Les employeurs sont sûrement intéressés de savoir que 81 % des personnes interrogées sont prêtes à gagner moins pour travailler dans une organisation qui accorde une grande valeur au bien commun (76 % en 2015 et 71 % en 2014). En ce qui concerne les consommateurs : le caractère favorable au bien commun d’un produit aurait manifestement une conséquence sur ses ventes. En effet, 85 % des personnes interrogées disent préférer des produits favorables au bien commun et être prêtes à dépenser plus d’argent pour les acquérir (86 % en 2015 et 74 % en 2014). 19 % d’entre elles sont même prêtes à payer plus de 10 % en plus.

Données intéressantes

#1 86 % des personnes interrogées affirment avoir une idée précise de ce que signifie le bien commun.

#2 95 % des personnes interrogées affirment pouvoir contribuer aussi au bien commun par leur comportement.

#3 Les banques et les médias sont les secteurs économiques qui répondent le moins aux attentes que la population suisse a vis-à-vis de la contribution au bien commun.

#4 Les femmes préfèrent travailler dans les organisations qui défendent le bien commun même si cela implique pour elles de gagner moins.

#5 Ce sont les personnes interrogées domiciliées en Suisse occidentale et italienne qui sont les plus inquiètes du manque de considération dont bénéficie le bien commun en Suisse.

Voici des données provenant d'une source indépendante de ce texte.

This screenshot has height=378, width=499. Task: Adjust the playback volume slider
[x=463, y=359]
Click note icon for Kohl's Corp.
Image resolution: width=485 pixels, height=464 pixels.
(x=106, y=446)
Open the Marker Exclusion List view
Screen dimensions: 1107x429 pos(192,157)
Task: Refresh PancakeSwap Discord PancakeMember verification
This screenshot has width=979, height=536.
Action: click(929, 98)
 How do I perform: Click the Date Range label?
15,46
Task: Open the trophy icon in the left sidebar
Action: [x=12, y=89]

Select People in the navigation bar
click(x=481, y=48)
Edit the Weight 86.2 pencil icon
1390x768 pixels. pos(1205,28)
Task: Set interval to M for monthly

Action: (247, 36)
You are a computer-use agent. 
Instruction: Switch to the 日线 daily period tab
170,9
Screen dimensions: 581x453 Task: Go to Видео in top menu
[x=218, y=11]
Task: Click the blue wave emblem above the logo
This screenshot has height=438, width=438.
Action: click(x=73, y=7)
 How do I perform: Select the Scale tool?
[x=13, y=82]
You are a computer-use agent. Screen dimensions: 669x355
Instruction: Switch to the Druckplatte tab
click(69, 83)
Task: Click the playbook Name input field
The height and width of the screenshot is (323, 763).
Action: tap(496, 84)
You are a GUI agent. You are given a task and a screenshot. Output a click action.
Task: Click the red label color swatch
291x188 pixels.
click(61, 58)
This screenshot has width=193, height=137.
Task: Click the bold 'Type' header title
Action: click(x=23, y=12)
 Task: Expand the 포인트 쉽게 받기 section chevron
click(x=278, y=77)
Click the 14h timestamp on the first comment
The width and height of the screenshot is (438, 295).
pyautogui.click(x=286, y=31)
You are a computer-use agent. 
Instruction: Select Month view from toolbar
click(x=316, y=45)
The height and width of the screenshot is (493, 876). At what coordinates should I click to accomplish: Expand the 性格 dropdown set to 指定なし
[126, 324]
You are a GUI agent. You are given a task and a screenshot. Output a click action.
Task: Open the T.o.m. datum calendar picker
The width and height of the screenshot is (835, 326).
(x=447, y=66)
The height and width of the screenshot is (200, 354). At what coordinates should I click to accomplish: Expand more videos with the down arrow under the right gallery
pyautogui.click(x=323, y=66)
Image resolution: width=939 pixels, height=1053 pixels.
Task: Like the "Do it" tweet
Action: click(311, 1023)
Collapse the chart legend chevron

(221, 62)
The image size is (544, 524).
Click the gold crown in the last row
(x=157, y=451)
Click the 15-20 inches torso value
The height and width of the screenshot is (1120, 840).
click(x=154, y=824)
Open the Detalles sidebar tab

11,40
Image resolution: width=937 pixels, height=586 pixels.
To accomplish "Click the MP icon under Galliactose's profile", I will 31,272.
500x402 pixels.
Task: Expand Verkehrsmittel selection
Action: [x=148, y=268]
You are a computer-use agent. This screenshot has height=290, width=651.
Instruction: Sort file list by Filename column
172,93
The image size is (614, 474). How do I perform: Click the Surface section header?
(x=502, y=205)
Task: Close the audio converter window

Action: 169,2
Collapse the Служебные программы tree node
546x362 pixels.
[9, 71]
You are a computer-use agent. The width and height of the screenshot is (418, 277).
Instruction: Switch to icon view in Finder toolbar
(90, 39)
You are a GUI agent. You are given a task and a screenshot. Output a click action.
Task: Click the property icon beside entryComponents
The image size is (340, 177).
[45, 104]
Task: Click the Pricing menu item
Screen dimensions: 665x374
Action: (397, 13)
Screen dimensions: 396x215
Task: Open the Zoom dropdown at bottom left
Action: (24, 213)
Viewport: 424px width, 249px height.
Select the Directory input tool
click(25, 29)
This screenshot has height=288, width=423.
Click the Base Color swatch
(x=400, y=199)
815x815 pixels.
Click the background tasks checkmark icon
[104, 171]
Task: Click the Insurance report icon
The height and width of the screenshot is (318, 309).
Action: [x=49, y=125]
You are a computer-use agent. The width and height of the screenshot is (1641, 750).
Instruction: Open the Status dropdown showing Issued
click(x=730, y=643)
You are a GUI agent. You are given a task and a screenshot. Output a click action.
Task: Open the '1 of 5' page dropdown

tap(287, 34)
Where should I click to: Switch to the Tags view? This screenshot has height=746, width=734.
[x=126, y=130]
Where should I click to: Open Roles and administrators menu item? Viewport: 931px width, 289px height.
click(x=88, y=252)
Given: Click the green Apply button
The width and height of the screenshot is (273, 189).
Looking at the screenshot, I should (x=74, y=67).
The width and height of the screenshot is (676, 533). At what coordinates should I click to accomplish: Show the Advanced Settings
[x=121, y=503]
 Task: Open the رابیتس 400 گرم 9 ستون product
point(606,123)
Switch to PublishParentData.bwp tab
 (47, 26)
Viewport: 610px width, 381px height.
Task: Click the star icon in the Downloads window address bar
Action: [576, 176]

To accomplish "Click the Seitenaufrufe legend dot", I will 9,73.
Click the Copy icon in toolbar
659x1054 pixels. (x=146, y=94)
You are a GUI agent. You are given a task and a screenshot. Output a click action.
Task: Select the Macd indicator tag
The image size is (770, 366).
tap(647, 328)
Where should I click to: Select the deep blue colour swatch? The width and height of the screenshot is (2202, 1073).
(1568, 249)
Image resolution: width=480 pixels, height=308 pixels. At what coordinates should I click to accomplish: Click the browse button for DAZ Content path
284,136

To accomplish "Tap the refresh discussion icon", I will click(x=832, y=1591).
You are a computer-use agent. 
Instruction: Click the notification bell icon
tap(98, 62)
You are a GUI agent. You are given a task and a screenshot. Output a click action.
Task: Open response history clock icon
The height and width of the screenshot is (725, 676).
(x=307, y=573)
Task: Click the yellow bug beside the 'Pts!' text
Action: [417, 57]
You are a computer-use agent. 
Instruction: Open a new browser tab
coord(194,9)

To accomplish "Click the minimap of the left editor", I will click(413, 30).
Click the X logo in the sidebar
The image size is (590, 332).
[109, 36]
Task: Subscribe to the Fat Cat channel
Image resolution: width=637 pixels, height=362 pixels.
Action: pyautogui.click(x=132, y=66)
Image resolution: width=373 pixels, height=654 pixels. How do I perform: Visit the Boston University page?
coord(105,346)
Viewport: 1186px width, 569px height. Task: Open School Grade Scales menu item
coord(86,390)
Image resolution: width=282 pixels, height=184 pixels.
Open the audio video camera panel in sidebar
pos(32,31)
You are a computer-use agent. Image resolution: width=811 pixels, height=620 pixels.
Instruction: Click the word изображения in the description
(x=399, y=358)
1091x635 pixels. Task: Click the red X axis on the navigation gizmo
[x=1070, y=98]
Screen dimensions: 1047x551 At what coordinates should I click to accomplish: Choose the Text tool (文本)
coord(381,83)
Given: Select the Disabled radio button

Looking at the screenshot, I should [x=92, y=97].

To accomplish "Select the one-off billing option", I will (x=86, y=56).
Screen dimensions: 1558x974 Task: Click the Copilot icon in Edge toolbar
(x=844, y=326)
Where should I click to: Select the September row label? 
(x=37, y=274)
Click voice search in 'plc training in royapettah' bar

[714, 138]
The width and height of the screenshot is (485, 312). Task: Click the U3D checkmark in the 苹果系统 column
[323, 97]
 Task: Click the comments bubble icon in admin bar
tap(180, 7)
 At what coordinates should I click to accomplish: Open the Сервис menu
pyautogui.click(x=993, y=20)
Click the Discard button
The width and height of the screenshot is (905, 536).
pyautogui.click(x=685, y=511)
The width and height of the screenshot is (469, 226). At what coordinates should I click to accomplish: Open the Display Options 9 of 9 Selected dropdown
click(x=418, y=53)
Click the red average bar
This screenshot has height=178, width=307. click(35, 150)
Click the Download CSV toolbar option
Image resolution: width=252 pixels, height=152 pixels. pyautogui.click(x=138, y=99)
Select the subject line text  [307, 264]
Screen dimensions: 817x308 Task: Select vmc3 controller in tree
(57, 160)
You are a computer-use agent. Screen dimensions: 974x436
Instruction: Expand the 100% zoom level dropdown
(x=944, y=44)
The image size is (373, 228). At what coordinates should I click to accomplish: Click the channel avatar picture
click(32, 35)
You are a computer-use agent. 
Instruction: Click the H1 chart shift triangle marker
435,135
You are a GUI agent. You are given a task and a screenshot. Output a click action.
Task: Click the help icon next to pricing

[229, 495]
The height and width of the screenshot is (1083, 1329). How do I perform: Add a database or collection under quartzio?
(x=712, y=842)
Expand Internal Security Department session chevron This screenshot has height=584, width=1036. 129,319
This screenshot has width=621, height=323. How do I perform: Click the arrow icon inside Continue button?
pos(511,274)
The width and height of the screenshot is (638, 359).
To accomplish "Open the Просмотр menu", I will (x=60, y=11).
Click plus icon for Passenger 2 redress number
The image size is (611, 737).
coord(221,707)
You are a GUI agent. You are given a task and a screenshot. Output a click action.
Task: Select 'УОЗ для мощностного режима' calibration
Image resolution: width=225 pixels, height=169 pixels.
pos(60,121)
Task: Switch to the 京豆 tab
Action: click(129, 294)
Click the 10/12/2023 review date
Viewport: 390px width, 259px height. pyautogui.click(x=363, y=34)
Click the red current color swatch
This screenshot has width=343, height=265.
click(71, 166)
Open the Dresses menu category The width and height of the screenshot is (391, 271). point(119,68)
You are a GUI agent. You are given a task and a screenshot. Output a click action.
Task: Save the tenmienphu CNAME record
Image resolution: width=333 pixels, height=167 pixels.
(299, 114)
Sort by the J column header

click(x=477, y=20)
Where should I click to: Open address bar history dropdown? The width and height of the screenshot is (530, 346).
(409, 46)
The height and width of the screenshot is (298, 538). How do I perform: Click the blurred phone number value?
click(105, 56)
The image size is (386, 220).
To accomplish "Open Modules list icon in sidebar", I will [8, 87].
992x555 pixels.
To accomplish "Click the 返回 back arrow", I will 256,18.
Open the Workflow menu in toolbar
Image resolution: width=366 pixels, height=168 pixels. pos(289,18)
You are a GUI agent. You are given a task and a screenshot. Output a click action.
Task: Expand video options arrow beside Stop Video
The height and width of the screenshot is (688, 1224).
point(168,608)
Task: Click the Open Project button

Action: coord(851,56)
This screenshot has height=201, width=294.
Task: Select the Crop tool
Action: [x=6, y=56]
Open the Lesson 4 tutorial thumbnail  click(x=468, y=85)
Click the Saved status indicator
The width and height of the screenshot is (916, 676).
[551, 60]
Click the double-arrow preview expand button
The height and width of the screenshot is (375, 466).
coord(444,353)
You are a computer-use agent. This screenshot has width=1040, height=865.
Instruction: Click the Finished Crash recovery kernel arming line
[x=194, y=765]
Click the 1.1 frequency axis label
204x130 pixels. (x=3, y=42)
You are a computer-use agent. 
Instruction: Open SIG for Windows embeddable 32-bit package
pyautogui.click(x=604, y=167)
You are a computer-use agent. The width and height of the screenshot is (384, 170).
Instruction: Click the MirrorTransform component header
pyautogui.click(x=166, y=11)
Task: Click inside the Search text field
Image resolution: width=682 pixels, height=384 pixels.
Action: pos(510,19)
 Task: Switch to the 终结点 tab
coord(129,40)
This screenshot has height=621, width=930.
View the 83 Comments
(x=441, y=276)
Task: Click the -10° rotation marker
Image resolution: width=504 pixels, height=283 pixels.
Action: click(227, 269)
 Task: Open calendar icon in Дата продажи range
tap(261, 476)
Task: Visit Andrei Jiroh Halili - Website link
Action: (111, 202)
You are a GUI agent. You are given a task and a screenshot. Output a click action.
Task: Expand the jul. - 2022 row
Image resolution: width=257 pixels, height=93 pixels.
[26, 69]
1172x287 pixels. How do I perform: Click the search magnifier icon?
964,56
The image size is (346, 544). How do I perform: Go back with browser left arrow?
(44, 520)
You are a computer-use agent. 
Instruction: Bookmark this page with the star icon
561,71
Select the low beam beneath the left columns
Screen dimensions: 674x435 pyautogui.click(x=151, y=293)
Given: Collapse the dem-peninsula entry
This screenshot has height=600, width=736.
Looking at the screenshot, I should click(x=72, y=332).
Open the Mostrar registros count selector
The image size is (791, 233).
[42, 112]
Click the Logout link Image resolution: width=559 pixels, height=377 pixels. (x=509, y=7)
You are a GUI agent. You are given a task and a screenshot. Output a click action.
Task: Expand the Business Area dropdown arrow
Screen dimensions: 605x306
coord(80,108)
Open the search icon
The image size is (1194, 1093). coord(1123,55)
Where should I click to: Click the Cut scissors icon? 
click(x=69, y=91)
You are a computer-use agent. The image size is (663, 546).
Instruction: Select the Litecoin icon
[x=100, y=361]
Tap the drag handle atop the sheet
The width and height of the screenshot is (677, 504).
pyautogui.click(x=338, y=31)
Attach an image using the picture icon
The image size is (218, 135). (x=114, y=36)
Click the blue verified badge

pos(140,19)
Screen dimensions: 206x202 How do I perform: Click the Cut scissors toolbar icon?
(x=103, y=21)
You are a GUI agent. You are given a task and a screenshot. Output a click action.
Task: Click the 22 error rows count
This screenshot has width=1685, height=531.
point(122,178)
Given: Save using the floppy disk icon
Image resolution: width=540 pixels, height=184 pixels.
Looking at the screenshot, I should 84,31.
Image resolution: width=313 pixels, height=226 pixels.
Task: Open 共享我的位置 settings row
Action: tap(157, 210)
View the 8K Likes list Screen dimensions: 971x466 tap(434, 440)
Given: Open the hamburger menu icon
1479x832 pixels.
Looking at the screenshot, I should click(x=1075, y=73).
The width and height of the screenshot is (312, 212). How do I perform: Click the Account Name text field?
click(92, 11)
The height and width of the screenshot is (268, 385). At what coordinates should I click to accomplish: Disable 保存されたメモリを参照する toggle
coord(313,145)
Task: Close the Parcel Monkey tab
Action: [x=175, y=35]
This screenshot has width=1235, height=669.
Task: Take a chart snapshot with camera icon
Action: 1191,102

Le fait que la population s’inquiète de plus en plus du bien commun est la preuve de l’importance grandissante qu’il a dans la société suisse. Ceci est sûrement lié aux évolutions récentes observées aussi bien à l’intérieur qu’à l’extérieur de la Suisse. Force est de constater que la plus grande partie de la population suisse considère que les entreprises privées sont aussi responsables au même titre qu’elle-même du bien commun. Ceci fait du bien commun un phénomène général de société qui demande une harmonisation entre les actes des organisations et les valeurs et besoins de la majeur partie de la population.